There is also another issue that discusses doing this within the do.conversions as well, perhaps as a starting point, because the order that specific inputs need to be processed does seem to vary a bit from model-to-model based on what pieces of information they put in which files. I think @ankurdesai may have been on that thread since I think part of the discussion centered around the ability to download and process two met products, and then fuse them together (e.g. using a regional product to gapfill a local product, but to do so requires first training the regional downscaling against the local)

dlebauer commented 6 years ago

run_workflow sounds like a good idea, but I think that should be in addition to rather than instead of modular and composable workflows that use r functions.

rykelly commented 6 years ago

We definitely discussed this back then, though it's a hazy memory now.

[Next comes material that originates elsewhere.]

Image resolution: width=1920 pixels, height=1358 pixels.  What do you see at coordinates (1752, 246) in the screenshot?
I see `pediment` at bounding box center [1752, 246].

I think my view was and would still be that ideally the various PEcAn functions would be defined with explicit arguments and return values, as opposed to taking and returning a settings object that holds all kinds of extraneous stuff. There would be lots of benefits to that from a design standpoint, I think.

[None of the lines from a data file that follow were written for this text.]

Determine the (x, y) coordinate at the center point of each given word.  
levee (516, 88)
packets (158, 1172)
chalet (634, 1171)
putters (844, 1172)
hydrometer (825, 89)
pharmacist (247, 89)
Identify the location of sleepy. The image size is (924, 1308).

Then, the PEcAn.workflow package (that's new, right?) could consolidate all the requisite knowledge about how to move information around among the modules. For one thing, it could handle moving the right info in and out of the Settings object to call each module (I think that's what I had in mind with the runModule functions I remember I'd started writing for at least some of the major modules). It could also contain functions that wrap up all the other miscellany in workflow.R (I remember various status flags and some other logic). And then yes, I agree with @dlebauer that the workflow should eventually become basically my_settings %>% runModule1() %>% runModule2() .... That could easily be wrapped into a function like @ashiklom suggests

run_workflow(settings, modules = settings$workflow_modules) {
  for(module in modules) {
    settings = module(settings)
  }
  return(settings)
}

but leaves everything transparent and flexible like David recommends.

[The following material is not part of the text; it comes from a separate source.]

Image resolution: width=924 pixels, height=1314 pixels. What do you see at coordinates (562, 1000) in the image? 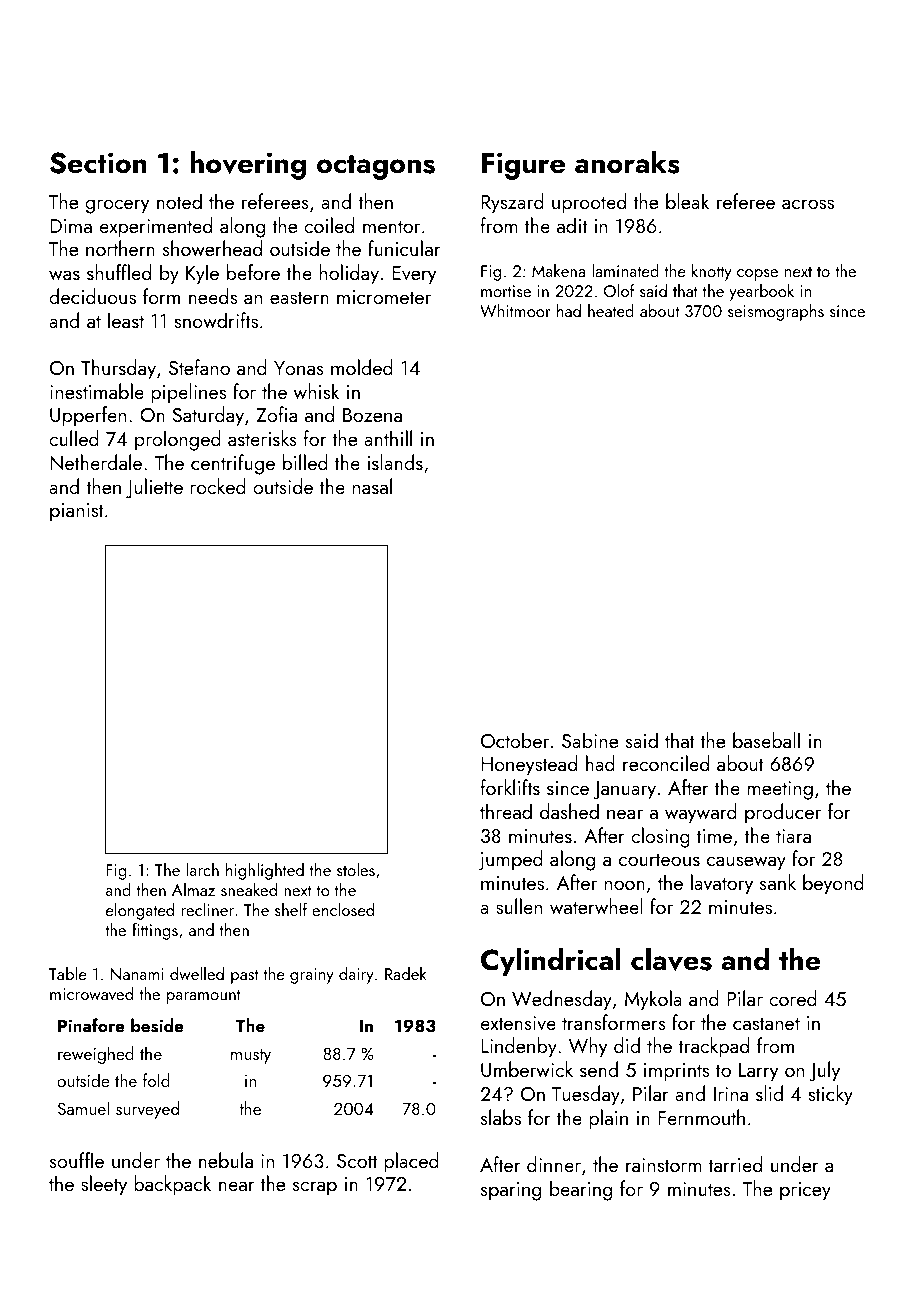
I see `Wednesday` at bounding box center [562, 1000].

I'd also think about introducing a parent object to pass around the workflow, rather than Settings. For instance, you could have a class Analysis that contains the settings, obviously, but also can hold other stuff. Then you could move away from having the workflow alter the settings of the workflow, which sounds like a bad idea on its face and has definitely caused bugs and confusion in the past. You could also have Analysis$results or whatever contain non-settings data that needs to be moved between modules (DB connections? MCMC samples?). I'm just thinking this could save the poor PEcAn settings from doing the quadruple (roughly) duty it's always done, and maybe avoid some of the need to keep track of data saved/read to disk throughout the workflow (asking for trouble).

Just a few cents worth from someone who's out of the game but, apparently, still likes to think (and pontificate) about PEcAn architecture...

github-actions[bot] commented 4 years ago

This issue is stale because it has been open 365 days with no activity.